## [Material for the task]
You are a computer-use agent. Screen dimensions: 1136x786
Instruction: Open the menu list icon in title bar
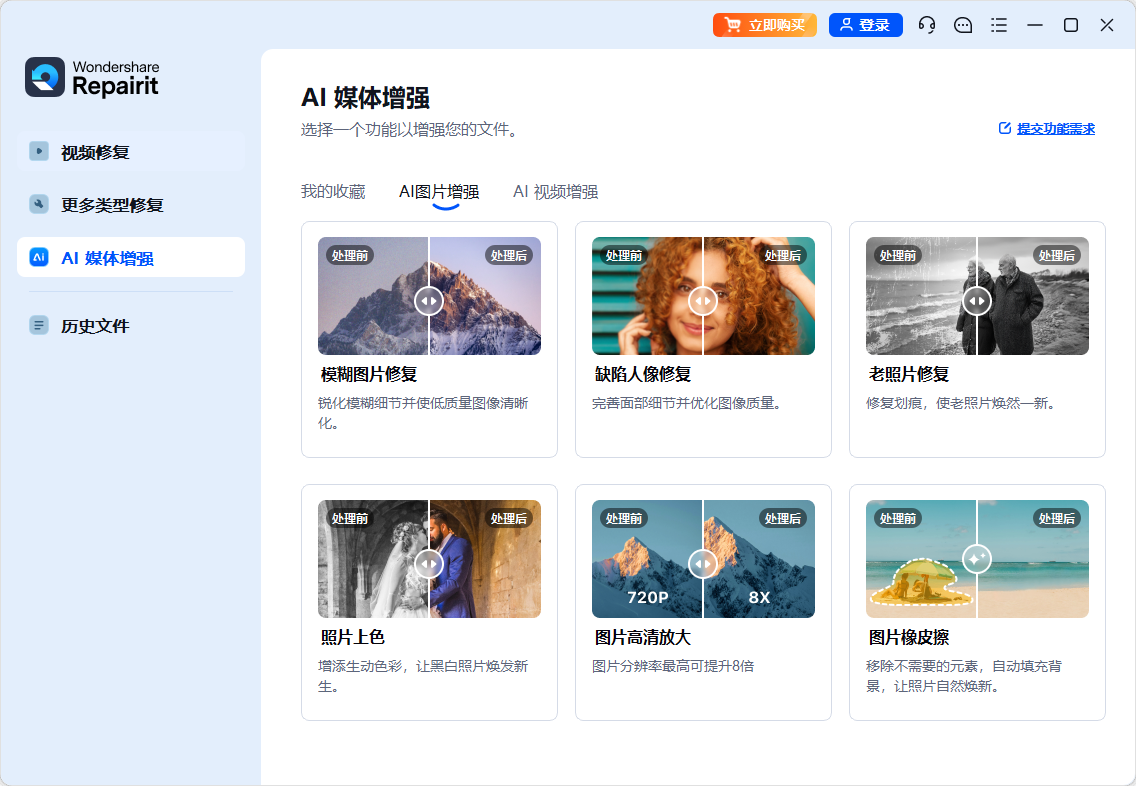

* * *

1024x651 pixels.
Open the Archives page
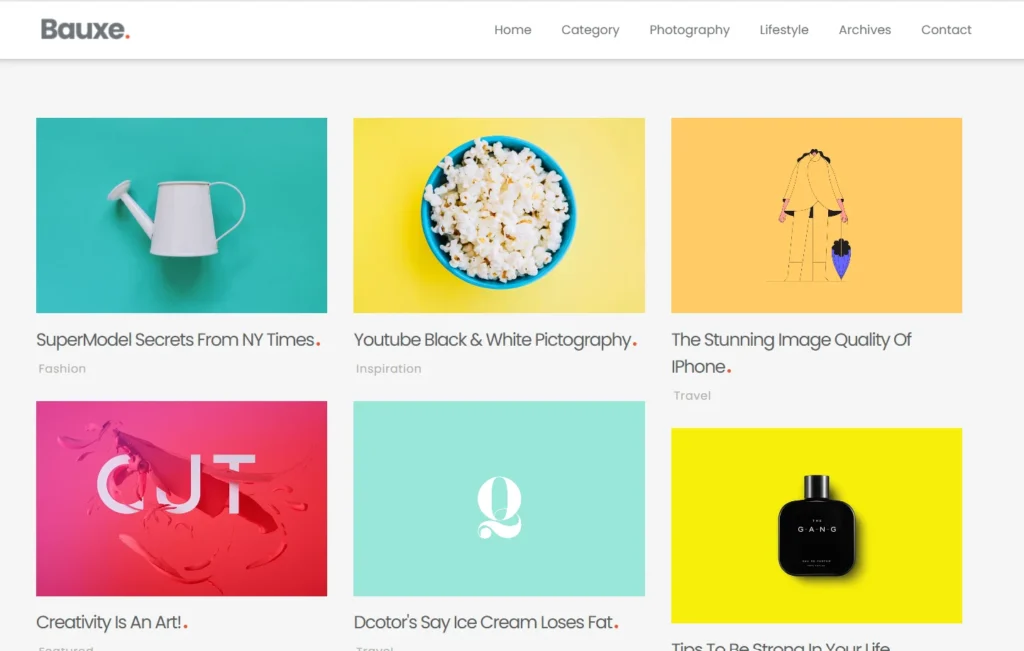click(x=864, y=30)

## [Exercise instructions]
Print again the lines of the entries above that fall between the line holding "You are a computer-use" and the line holding "Instruction: Open the", inclusive, exactly as they stand.

## [Reply]
You are a computer-use agent. Screen dimensions: 1136x786
Instruction: Open the menu list icon in title bar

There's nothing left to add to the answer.